### What you will do:
Transcribe each line of the listing below without alteration, preserving its wording, numbers, and punctuation.

### Given records:

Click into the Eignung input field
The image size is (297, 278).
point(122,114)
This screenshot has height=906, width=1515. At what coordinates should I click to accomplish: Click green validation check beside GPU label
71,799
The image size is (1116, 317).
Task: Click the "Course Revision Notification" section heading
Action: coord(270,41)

### Expected answer:
Click into the Eignung input field
The image size is (297, 278).
point(122,114)
This screenshot has height=906, width=1515. At what coordinates should I click to accomplish: Click green validation check beside GPU label
71,799
The image size is (1116, 317).
Task: Click the "Course Revision Notification" section heading
Action: coord(270,41)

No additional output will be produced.